(Stored data entries)
————

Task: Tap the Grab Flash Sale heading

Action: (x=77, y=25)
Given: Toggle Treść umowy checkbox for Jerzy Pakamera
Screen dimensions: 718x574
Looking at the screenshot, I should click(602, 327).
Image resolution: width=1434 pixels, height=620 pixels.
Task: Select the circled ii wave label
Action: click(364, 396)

————

For each record above, give it again without a single change.

Task: Tap the Grab Flash Sale heading

Action: (x=77, y=25)
Given: Toggle Treść umowy checkbox for Jerzy Pakamera
Screen dimensions: 718x574
Looking at the screenshot, I should click(602, 327).
Image resolution: width=1434 pixels, height=620 pixels.
Task: Select the circled ii wave label
Action: click(364, 396)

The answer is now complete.